STATEN ISLAND, N.Y. — There’s a well-known weather prognosticator in New York City’s quietest borough, and this rodent’s accuracy is proof that there’s more to predicting the arrival of spring than meteorology.
Staten Island Chuck, (a.k.a. Charles G. Hogg) is a groundhog who calls the Staten Island Zoo in West Brighton his home, and he has an excellent record when it comes to predicting whether we’ll experience an early spring or six more weeks of winter.
He does this by looking for his shadow when emerging from a hollow log inside the zoo enclosure he calls home. A visible shadow means six more weeks of winter. No shadow: Early spring.
Including last year’s early spring forecast, confirmed by research done by Susan E. Wagner High School students and warm March temperatures, Chuck’s extended predictions have been accurate for the last 16 years.
He was last “officially” wrong in 2009. That’s the year he bit former Mayor Michael Bloomberg.
Unofficially, in 2017, students at PS 45 who tracked Chuck’s prediction said he was wrong that year.
Chuck certainly has an impressive history when it comes to his accuracy, especially when compared with another well-known weather-predicting groundhog, Punxsutawney Phil, of the Punxsutawney Groundhog Zoo in Pennsylvania.
The two go head-to-head for accurate predictions each year on Feb. 2.
And Chuck seems to get it right much more often than Phil, according to the Staten Island Zoo. Chuck was reported last year to have an accuracy rate of 85%, while Phil’s numbers hover just below 40%, the zoo reported. His current accuracy rate, including his accurate prediction in 2025, will be announced by the zoo on Groundhog Day 2026, a spokesperson said.

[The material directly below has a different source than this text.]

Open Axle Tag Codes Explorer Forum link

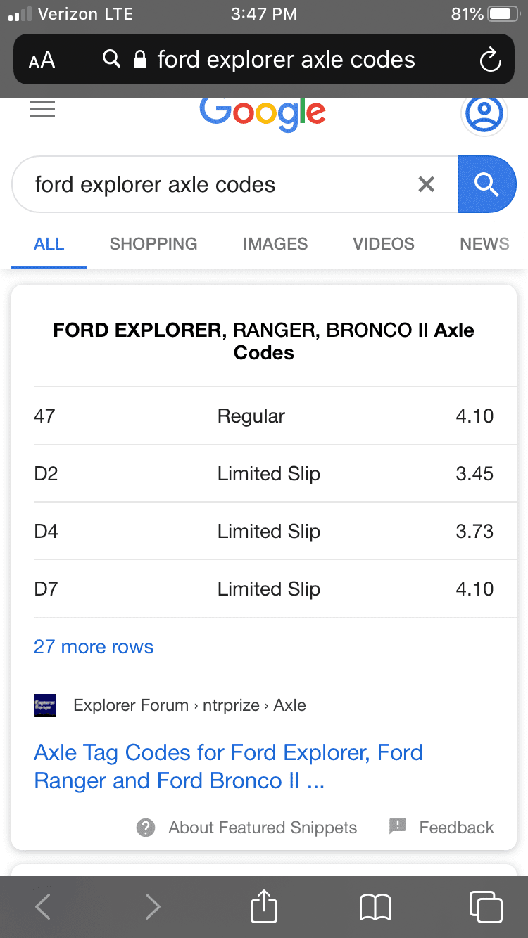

Phil has been issuing his predictions since 1887 from Gobbler’s Knob in Western Pennsylvania and has an overall accuracy rate of 39% over 135 years, according to StormFax Weather Almanac.
(Groundhogs can live only 14 years in captivity, so younger groundhogs have stepped in for both Phil and Chuck through the decades after the senior groundhogs have passed on.)
Despite their differing decisions through the years, in 2024 and 2025, both Phil and Chuck called for an early spring.
They are not the only groundhogs around the country who try to predict the timing of spring’s arrival.
Prediction ceremony
There will be a prediction ceremony at the Staten Island Zoo on Monday, Feb. 2, from 7:30 to 8:30 a.m. Admission is free.
At 8:30 a.m., Chuck will make his yearly weather prediction. Staten Island elected officials, dignitaries, and representatives from Citizens, sponsors of the event, will join Zoo Executive Director Ken Mitchell for the announcement.
Students from Susan E. Wagner High School will be on hand and they’ll track the local forecast through March 20, the first day of spring, to see if his prediction is correct.
The event will take place outside the main building near the Broadway entrance of the zoo.